Roumain, nesta que é a sua obra-prima, usa a literatura não apenas para exaltar
paisagem e cultura haitianas, valorizando suas raízes africanas, mas agrega a
isso uma análise dessas práticas ancestrais e suas contradições. Na figura de
Manuel, o romance discute a necessidade da adesão de sociedades como a haitiana
a uma forma de organização política e social que lute pela liberação contra a
exploração colonial e capitalista. O livro, que só tinha tido uma edição no
Brasil em 1954, em uma coleção coordenada pelo escritor Jorge Amado, ganhou
nova tradução, por Monica Stahel, e vem acompanhado de um posfácio escrito por
Eurídice Figueiredo, professora da Universidade Federal Fluminense e
especialista em literatura haitiana. Com projeto gráfico da Casa 36, dos
designers Camila Lisbôa e Fernando Iervolino, o livro é encadernado em capa
dura, tem impressão em serigrafia e será publicado com diferentes capas, nas
quais a ilustração, uma mancha vermelha sobre o papel kraft, varia. A edição
impressa tem tiragem limitada a 1.000 exemplares, todos numerados a mão, e será
lançada simultaneamente em versão eletrônica.
Boa
literatura para ler e ajudar.
A hoje
editora Vacatussa foi criada em maio de 2019 do desmembramento de uma série de
atividades começadas por um grupo de discussão formado por ex-alunos da oficina
literária do escritor Raimundo Carrero, em Recife.
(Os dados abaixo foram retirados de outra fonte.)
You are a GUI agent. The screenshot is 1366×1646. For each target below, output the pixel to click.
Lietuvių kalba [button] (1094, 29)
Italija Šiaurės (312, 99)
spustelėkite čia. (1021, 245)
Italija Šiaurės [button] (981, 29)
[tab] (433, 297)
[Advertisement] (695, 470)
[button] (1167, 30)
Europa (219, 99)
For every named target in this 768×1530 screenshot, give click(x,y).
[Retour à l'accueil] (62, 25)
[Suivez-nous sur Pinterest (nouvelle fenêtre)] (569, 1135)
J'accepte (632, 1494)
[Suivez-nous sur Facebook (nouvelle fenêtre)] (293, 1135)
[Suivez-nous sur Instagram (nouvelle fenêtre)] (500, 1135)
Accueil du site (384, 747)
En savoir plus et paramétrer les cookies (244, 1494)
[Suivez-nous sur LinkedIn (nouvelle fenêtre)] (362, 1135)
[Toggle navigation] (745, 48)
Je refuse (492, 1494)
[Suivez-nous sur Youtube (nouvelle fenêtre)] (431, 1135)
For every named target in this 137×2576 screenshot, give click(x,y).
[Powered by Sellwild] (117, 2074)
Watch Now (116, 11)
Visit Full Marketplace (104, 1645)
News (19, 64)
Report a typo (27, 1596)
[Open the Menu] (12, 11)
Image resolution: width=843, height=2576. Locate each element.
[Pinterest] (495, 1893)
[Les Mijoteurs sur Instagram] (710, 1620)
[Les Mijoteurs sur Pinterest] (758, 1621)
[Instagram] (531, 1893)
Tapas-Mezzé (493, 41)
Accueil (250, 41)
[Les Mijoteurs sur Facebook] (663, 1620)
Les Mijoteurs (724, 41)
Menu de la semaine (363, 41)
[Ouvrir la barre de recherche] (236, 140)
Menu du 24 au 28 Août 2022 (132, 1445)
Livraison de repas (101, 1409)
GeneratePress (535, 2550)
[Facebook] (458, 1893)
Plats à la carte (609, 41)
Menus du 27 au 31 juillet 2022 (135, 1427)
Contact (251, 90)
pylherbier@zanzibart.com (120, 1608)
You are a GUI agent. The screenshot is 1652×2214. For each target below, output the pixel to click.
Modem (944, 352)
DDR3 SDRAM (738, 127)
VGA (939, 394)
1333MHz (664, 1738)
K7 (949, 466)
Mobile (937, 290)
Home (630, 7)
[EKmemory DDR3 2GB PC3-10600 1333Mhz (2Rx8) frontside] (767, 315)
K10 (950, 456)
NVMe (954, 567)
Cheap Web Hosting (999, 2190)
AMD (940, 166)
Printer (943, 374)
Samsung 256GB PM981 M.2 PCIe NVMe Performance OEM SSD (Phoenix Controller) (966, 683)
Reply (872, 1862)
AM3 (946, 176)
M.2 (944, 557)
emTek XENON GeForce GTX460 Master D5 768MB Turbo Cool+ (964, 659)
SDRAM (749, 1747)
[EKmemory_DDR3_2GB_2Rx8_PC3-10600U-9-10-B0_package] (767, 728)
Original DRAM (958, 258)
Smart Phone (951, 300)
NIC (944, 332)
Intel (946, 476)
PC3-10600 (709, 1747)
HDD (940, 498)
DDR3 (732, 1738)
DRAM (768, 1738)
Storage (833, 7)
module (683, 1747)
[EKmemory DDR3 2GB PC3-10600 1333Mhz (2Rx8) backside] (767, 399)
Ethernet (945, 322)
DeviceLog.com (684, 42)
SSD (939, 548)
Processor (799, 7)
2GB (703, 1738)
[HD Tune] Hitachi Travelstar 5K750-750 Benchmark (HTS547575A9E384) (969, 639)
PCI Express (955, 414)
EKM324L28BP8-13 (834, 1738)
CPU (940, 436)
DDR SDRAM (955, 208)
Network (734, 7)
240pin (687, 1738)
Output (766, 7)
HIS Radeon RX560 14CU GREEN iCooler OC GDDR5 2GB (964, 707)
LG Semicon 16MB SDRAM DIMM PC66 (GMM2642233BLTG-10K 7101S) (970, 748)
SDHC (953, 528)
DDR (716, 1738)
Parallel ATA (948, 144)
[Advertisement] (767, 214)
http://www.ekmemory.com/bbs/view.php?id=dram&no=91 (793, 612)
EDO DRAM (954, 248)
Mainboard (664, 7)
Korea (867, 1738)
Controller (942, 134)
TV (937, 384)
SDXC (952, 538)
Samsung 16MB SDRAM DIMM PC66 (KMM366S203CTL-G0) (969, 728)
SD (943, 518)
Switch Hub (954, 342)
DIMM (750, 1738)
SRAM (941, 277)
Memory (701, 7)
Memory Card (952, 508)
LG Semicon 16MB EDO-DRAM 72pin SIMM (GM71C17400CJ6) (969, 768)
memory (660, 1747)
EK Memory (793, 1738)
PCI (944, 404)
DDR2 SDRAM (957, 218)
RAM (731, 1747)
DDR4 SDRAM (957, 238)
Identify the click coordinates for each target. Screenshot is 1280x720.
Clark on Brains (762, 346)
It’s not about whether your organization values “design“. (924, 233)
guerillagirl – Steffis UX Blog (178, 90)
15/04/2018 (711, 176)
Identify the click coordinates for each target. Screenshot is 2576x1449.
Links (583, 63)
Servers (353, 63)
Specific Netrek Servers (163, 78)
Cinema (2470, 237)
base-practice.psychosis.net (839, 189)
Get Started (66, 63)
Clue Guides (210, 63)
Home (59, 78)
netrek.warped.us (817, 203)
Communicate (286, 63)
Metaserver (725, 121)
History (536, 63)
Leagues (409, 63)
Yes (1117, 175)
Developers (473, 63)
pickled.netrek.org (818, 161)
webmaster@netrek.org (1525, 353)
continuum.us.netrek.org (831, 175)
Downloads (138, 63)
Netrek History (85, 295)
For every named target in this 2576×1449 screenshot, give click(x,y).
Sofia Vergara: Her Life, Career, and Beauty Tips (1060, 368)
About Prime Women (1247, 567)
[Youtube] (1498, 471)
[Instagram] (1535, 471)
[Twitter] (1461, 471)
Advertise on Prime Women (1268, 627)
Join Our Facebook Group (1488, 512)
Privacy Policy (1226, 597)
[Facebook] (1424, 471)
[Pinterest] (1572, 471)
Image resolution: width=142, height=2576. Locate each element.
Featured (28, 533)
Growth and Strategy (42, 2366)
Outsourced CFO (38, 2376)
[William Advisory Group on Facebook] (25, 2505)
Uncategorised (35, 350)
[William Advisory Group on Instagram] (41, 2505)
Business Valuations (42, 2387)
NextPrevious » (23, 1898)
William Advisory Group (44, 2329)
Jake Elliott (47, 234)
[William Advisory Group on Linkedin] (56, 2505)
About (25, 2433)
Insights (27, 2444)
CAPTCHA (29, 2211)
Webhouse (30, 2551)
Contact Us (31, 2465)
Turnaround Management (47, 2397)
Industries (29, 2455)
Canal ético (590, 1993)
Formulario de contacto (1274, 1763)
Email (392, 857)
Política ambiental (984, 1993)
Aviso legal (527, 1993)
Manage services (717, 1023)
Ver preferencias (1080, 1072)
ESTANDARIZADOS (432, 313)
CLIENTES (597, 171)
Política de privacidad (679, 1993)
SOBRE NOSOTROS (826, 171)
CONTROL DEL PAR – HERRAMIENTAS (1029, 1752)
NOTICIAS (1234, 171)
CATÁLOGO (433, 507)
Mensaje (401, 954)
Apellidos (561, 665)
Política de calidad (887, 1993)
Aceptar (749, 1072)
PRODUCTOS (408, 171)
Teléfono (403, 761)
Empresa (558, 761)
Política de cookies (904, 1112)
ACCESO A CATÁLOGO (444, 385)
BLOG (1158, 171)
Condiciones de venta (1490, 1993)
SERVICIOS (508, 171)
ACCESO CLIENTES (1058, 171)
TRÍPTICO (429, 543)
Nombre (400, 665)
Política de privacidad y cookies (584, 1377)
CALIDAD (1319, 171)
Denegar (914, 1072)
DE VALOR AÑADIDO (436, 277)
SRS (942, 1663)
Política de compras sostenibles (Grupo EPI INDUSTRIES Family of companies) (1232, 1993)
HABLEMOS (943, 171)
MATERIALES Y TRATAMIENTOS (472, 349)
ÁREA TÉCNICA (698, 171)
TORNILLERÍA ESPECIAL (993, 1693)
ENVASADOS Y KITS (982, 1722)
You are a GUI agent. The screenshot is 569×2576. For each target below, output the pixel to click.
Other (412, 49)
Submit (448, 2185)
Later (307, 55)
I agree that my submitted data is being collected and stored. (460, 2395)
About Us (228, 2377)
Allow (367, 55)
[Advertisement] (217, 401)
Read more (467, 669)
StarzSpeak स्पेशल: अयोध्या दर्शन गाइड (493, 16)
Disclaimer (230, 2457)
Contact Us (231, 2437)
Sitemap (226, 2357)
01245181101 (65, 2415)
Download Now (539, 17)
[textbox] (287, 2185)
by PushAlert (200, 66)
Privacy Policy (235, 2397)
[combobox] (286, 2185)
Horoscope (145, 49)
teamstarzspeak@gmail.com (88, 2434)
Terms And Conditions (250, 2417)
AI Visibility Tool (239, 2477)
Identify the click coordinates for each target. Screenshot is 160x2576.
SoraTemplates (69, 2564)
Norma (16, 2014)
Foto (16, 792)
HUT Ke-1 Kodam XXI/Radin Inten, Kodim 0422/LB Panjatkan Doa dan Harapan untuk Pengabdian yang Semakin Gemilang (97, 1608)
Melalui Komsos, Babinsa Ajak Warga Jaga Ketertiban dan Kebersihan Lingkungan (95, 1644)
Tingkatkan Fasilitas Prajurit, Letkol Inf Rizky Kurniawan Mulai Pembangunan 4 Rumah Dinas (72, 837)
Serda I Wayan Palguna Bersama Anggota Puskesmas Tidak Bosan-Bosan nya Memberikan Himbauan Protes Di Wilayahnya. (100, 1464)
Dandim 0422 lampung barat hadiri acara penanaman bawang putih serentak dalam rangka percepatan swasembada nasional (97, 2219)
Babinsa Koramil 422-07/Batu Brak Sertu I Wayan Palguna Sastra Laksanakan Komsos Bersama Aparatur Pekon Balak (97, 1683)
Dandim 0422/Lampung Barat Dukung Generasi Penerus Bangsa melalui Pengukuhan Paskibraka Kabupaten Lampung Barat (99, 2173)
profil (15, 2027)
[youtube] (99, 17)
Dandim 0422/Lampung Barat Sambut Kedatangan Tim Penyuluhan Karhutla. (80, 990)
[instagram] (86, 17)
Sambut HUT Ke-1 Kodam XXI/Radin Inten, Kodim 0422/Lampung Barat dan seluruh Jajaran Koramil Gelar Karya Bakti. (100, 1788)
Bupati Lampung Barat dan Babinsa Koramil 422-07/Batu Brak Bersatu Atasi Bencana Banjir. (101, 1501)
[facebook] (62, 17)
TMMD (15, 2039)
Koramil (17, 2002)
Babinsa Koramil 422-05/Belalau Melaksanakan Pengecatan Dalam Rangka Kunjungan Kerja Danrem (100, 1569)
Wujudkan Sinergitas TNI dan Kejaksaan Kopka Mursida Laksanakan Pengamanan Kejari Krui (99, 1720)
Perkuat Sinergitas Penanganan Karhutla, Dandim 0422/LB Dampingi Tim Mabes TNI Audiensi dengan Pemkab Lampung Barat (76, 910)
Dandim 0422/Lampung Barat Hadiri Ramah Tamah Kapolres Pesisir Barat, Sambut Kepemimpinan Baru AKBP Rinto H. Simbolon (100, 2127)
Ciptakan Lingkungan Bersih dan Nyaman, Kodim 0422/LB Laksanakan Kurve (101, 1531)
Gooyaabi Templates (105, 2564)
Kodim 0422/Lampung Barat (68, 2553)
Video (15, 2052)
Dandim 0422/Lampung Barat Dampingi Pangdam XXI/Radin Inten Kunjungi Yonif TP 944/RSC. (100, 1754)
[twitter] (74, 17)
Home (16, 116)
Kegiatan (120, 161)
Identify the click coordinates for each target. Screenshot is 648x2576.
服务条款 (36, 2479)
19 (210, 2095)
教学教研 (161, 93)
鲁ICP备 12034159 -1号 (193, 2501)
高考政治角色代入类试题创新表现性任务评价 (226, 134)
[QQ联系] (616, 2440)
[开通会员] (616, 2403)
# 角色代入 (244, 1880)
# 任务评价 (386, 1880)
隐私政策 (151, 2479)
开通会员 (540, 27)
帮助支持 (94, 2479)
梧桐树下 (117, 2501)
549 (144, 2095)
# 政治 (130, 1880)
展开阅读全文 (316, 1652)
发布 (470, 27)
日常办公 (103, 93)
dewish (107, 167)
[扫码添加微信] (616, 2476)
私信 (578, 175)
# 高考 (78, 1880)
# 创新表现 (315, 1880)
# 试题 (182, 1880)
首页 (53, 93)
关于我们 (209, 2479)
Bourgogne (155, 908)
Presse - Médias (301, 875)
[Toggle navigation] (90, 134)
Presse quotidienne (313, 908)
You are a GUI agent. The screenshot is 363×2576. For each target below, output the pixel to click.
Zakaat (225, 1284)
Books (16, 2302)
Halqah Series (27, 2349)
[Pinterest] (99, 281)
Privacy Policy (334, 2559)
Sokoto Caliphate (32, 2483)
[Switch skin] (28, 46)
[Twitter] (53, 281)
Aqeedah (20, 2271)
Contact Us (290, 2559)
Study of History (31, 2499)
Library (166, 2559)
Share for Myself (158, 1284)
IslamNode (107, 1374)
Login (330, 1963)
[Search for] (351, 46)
Seu projeto mais recente é
publicação da Coleção Solidária: uma ação social em parceria com os autores que
dela participam a fim de arrecadar dinheiro com as vendas dos livros para
assistir pessoas em situação de rua, na tentativa de amenizar as consequências
da pandemia de Covid-19, na distribuição de quentinhas, roupas e utensílios de
higiene pessoal. O trabalho mais recente é o do escritor Cristhiano Aguiar que
disponibilizou seu novo livro de contos, Trilogia da febre; os três textos
que dão forma ao livro foram escritos entre 2018 e 2020. Embora sejam situadas
em períodos históricos distintos, as narrativas dialogam com a profunda crise
dos tempos atuais, servindo como uma alegoria das incertezas e desafios que
vivemos hoje. O livro está à venda na Amazon, em formato digital.
Livro
inédito de J. G. Ballard ganha edição no Brasil.
Em
consequência de uma gravíssima crise de energia que atingiu o mundo no final do
século XX, os Estados Unidos da América foram abandonados. Agora, cem anos mais
tarde, um pequeno grupo de exploradores europeus retorna ao continente. Mas a
América está irreconhecível: a União Soviética, no final da década de 1980,
decidiu represar o Estreito de Bering, engatilhando mudanças climáticas
profundas que transformaram a paisagem de forma radical: a maior parte do país
tornou-se um imenso deserto, inclusive Nova Iorque, cujos arranha-céus estão
cobertos por montanhas de areia dourada, local povoado por grupos isolados de
nativos que vivem entre resquícios bizarros de uma cultura desintegrada. Los
Angeles tornou-se uma floresta tropical, no meio da qual grupos de
macacos-aranha imitam aspectos fragmentados da vida urbana. A expedição sai de
Manhattan com o objetivo de cruzar o país e passa por Holiday-Inns e parques de
diversão abandonados, encontrando até mesmo sobreviventes de uma expedição
anterior. Um deles é conhecido como “Presidente Charles Manson”, mas nenhum dos
tripulantes da expedição consegue entender a referência histórica. Manson é o
principal membro de uma nova e inquietante forma de poder que se instalou no
coração de Las Vegas. Hello America ganha tradução de Luisa Geisler
pela Rádio Londres.
Livro do
escritor argentino Tom Maver ganha edição no Brasil.
Sara
Luna, de Tom Maver, é muito mais do que um livro de poesia. É uma
história. É uma pessoa, uma mulher, uma senhora de idade, uma avó. É também um
caminho que o sujeito lírico busca encontrar porque precisa saber de suas
raízes, por quais veredas sua ancestralidade andou e de onde vieram aqueles que
lhes puseram no mundo. Em tudo, há um ponto de partida, sabemos que nem sempre
de chegada, mas aqui, em Sara Luna, ou em Sara Luna, há um fim, ou
um fim possível. A voz que nos conta as histórias, por meio dos poemas que Tom
Maver escreveu, nos faz ficar de cócoras, ao lado do fogo sob o céu estrelado,
ouvindo histórias de alguém antigo, que fala uma língua que já não se escuta,
já não se conhece. Com tradução de Fernando Miranda o livro é publicado pela
Editora Moinhos.
O
mundo é redondo é um segundo dos brinquedos de Gertrude Stein publicado
pela Iluminuras.
Flávio de
Souza escreve para a orelha do livro que “Gertrude já era adulta quando
escreveu este livro sobre uma menina chamada Rosa que gostava mesmo era de azul
como se fosse criança: foi colocando palavras uma depois da outra como se
estivesse fazendo bolinhos de areia na praia, fazendo um colar de conchinhas.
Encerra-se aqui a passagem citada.